Several modules such as instructions, datastores, and so forth may be stored within the memory 136 and configured to execute on a processor, such as the processor 132. An operating system module 140 is configured to manage hardware and services within and coupled to the computing device 130 for the benefit of other modules.
A spatial analysis module 142 is configured to perform several functions which may include analyzing a scene to generate a topology, recognizing objects in the scene, and dimensioning the objects and physical boundaries (e.g., walls, ceiling, floor, etc.) of the scene. From this, the spatial analysis module 142 creates a 3D model 144 of the scene. The 3D scene model 144 contains an inventory of objects within the scene, the various physical boundaries (e.g., walls, floors, ceiling, etc.), the numerous surfaces provided by the objects and physical boundaries, and dimensions of the rooms. Characterization of the scene may be facilitated using several technologies including structured light, light detection and ranging (LIDAR), optical time-of-flight, ultrasonic ranging, stereoscopic imaging, radar, and so forth either alone or in combination with one another. For convenience, and not by way of limitation, some of the examples in this disclosure refer to structured light although other techniques may be used. The spatial analysis module 142 provides the information used within the augmented reality environment to provide an interface between the physicality of the scene and virtual objects and information.
A system parameters datastore 146 is configured to maintain information about the state of the computing device 130, the input/output devices of the ARFN, and so forth.

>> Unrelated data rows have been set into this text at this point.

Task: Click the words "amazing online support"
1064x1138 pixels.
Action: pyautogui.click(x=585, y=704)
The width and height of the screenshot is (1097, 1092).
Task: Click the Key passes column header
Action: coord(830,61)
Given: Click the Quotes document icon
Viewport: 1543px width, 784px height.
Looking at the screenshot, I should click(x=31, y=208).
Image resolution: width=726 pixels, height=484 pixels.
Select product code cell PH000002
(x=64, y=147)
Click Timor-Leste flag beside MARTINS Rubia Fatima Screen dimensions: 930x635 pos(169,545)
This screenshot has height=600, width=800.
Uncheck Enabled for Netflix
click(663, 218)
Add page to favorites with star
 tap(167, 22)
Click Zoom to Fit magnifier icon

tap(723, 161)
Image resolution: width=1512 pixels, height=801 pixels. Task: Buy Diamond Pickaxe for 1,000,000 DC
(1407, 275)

For example, system parameters may include current pan and tilt settings of the cameras and projectors. As used in this disclosure, the datastore includes lists, arrays, databases, and other data structures used to provide storage and retrieval of data.
An object parameters datastore 148 in the memory 136 is configured to maintain information about the state of objects within the scene. The object parameters may include the surface contour of the object, overall reflectivity, color, and so forth. This information may be acquired from the ARFN, other input devices, or via manual input and stored within the object parameters datastore 148.
An object datastore 150 is configured to maintain a library of pre-loaded reference objects. This information may include assumptions about the object, dimensions, and so forth. For example, the object datastore 150 may include a reference object of a beverage can and include the assumptions that beverage cans are either held by a user or sit on a surface, and are not present on walls or ceilings. The spatial analysis module 142 may use this data maintained in the object datastore 150 to test dimensional assumptions when determining the dimensions of objects within the scene. In some implementations, the object parameters in the object parameters datastore 148 may be incorporated into the object datastore 150. For example, objects in the scene which are temporally persistent, such as walls, a particular table, particular users, and so forth may be stored within the object datastore 150. The object datastore 150 may be stored on one or more of the memory of the ARFN, storage devices accessible on the local network, or cloud storage accessible via a wide area network.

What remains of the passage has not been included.